Morto em banco: novas imagens mostram idoso chegando em shopping; VEJA

O Serviço de Atendimento Móvel de Urgência (Samu) disse a polícia que o idoso estava morto há duas horas

Rio de Janeiro – Novas imagens mostram o momento que Érika de Souza Vieira Nunes, 42, andava pelo shopping com o idoso Paulo Roberto Braga, 68, em uma cadeira de rodas. Segundo a polícia, a gravação é de antes da mulher levar o homem até um banco para fazer um empréstimo. O Serviço de Atendimento Móvel de Urgência (Samu) acredita que o idoso estava morto há duas horas.

(Foto: Reprodução)

O caso que repercutiu nas redes sociais aconteceu em bangu, na zona oeste do Rio de Janeiro. O vídeo mostra quando Érika chega no estacionamento em um carro cinza, por volta das 13h da terça-feira (17). Um homem segura a cadeira de rodas enquanto a mulher tenta tirar o idoso.

Ela puxa o corpo do idoso para frente e o segura por trás. A cabeça dele mexe um pouco e, em seguida, ela o coloca na cadeira, com ajuda do homem. As pernas do idoso ficam esticadas, e a mulher ajeita em cima do apoio para os pés. A ação durou 27 segundos.

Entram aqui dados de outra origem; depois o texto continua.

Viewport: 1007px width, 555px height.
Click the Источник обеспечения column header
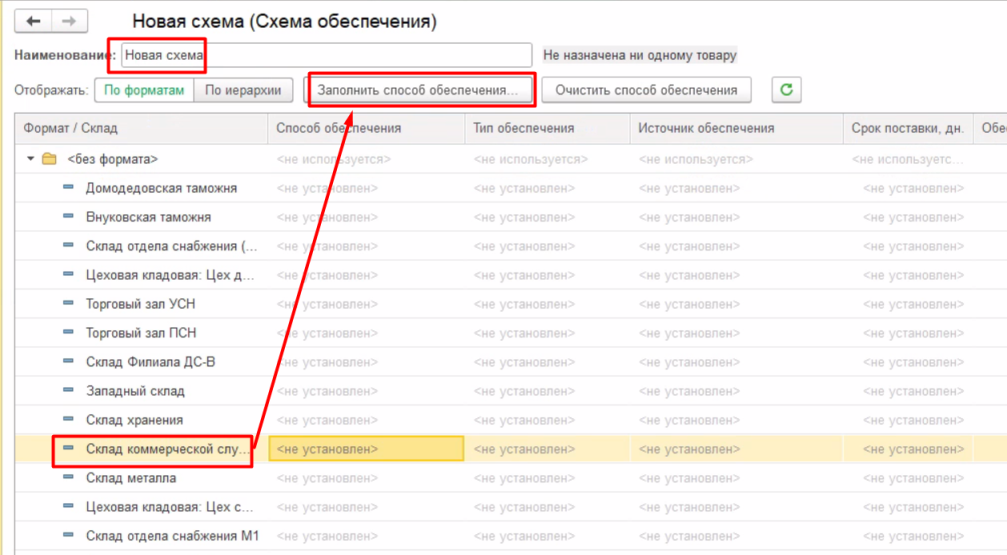[706, 128]
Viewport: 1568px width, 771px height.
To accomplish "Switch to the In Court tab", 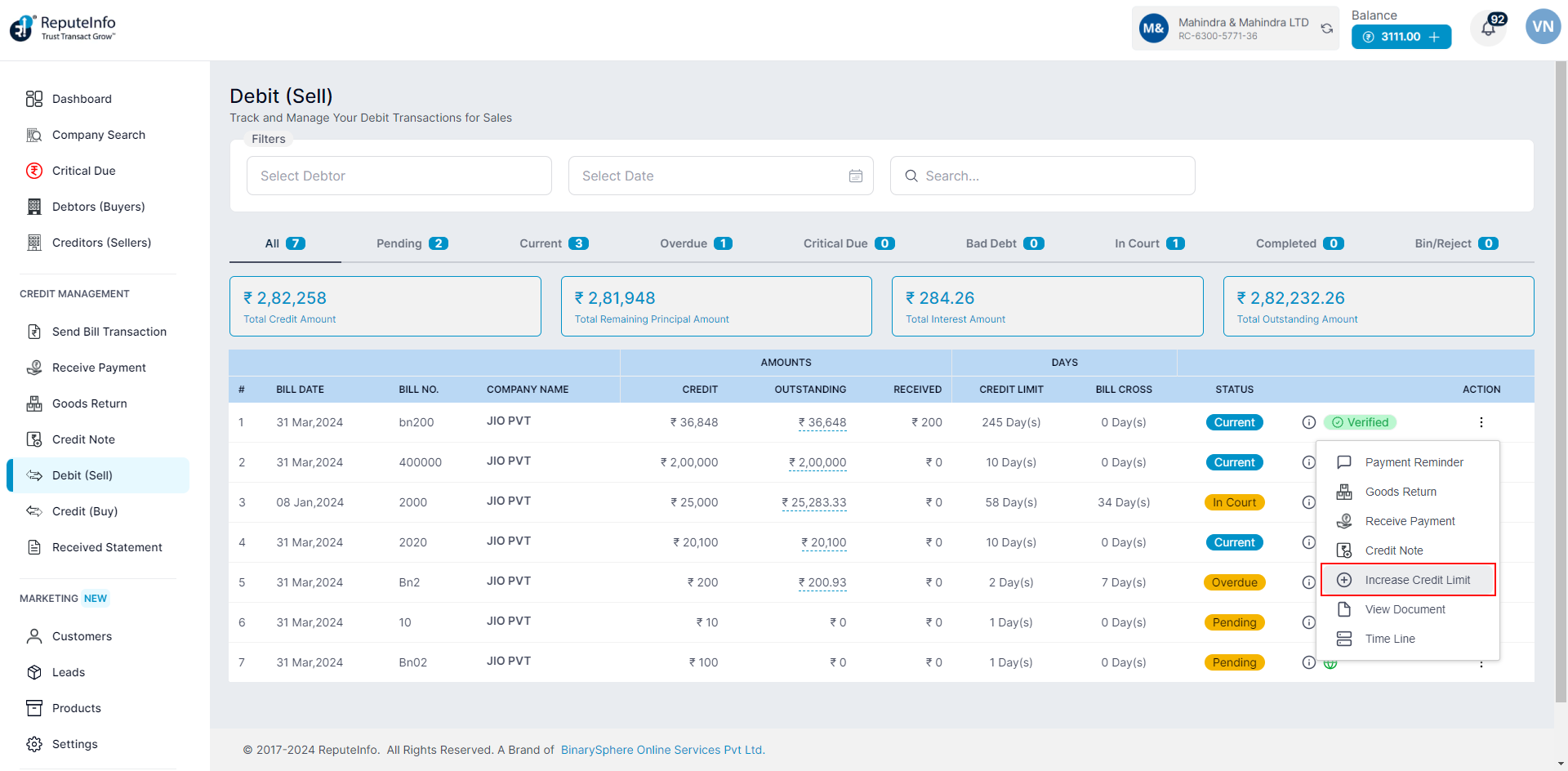I will pos(1148,243).
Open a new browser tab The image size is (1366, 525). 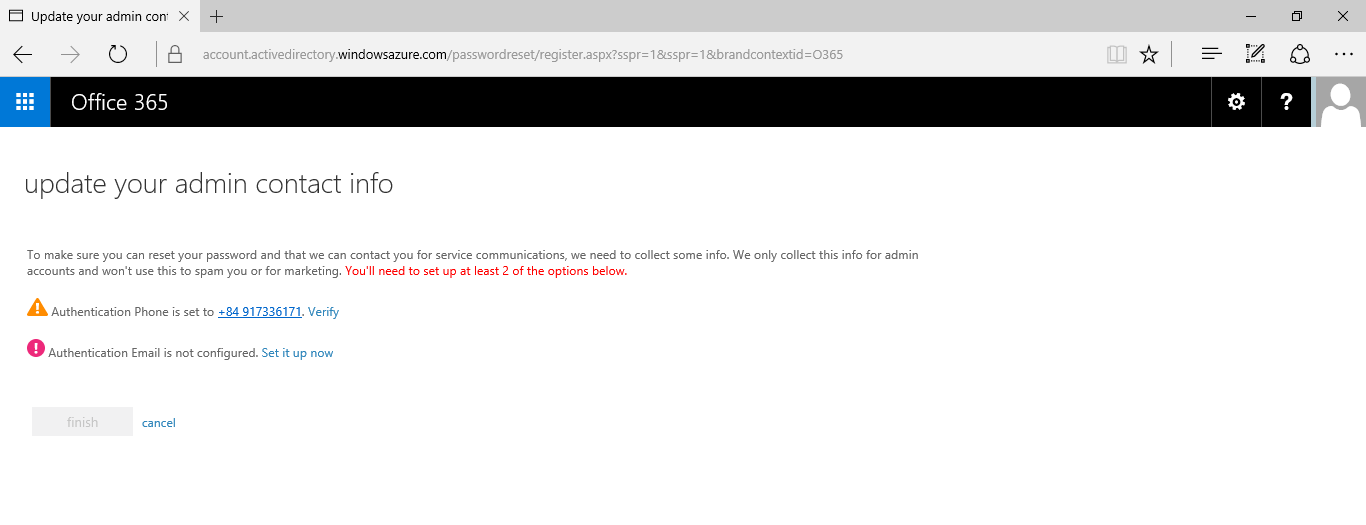pos(216,17)
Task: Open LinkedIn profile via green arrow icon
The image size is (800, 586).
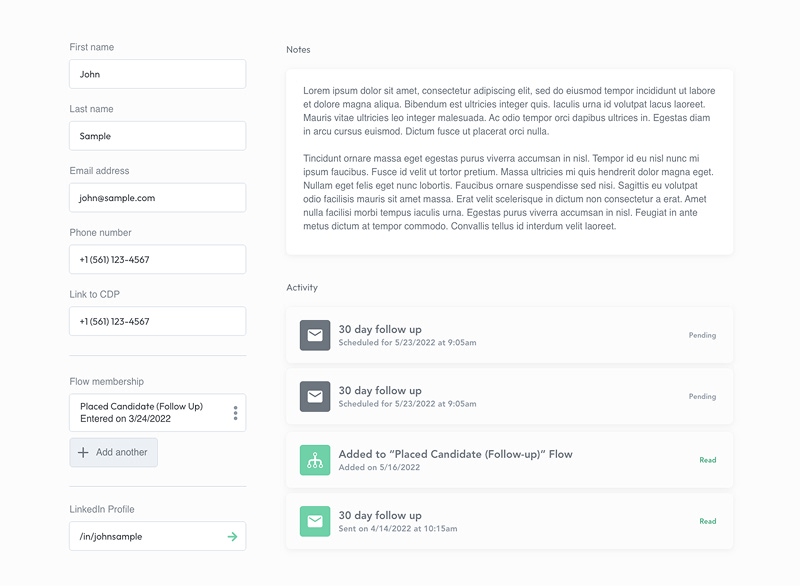Action: [x=232, y=537]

No vídeo, gravado por uma das atendentes do banco, é possível ver o cadáver na cadeira de rodas, com a cabeça sendo sustentada pela mão da ‘sobrinha’. Para fazer o empréstimo, o homem deveria assinar um documento. A mulher começou a reclamar do idoso, falando que ele lhe dava “dor de cabeça” e simulou um diálogo com ele.

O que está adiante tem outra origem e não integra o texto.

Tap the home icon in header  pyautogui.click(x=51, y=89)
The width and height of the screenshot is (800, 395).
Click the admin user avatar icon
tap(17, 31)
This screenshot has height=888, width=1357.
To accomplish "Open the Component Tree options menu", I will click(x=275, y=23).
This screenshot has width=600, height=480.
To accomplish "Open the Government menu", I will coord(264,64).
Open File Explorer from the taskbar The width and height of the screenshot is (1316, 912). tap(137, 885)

“Tio, tá ouvindo? O senhor precisa assinar. Se o senhor não assinar, não tem como. Eu não posso assinar pelo senhor, o que eu posso fazer eu faço (…) Assina para não me dar mais dor de cabeça, eu não aguento mais”, disse ela.

A sobrinha continua conversando com o morto, enquanto tenta fazer a mão do cadáver pegar a caneta. De acordo com a Polícia Civil, livores cadavéricos — manchas escuras que correspondem às zonas de falta ou de acumulação de sangue — encontrados no corpo mostram que Paulo Roberto tinha mancha de sangue na nuca, indicando que o idoso não morreu sentado.

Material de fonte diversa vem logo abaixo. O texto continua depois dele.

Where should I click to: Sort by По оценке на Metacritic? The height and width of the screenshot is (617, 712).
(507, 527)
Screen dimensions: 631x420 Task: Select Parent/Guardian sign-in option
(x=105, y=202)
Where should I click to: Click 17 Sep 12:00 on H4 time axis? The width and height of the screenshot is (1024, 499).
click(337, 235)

Também em depoimento, uma das funcionárias da agência bancária contou que, num primeiro momento, achou o idoso muito debilitado. No momento em que o idoso deveria assinar, porém, a funcionária afirma que ele não respondia e estava com aspecto pálido e sem apresentar sinais vitais.

A advogada de defesa de Éricka disse que o idoso estava vivo quando chegou no banco. “Os fatos não aconteceram como foram narrados. O senhor Paulo chegou à unidade bancária vivo. Existem testemunhas que no momento oportuno também serão ouvidas. Ele começou a passar mal, e depois teve todos esses trâmites. Tudo isso vai ser esclarecido e acreditamos na inocência da senhora Erika”, declarou a advogada Ana Carla de Souza Correa.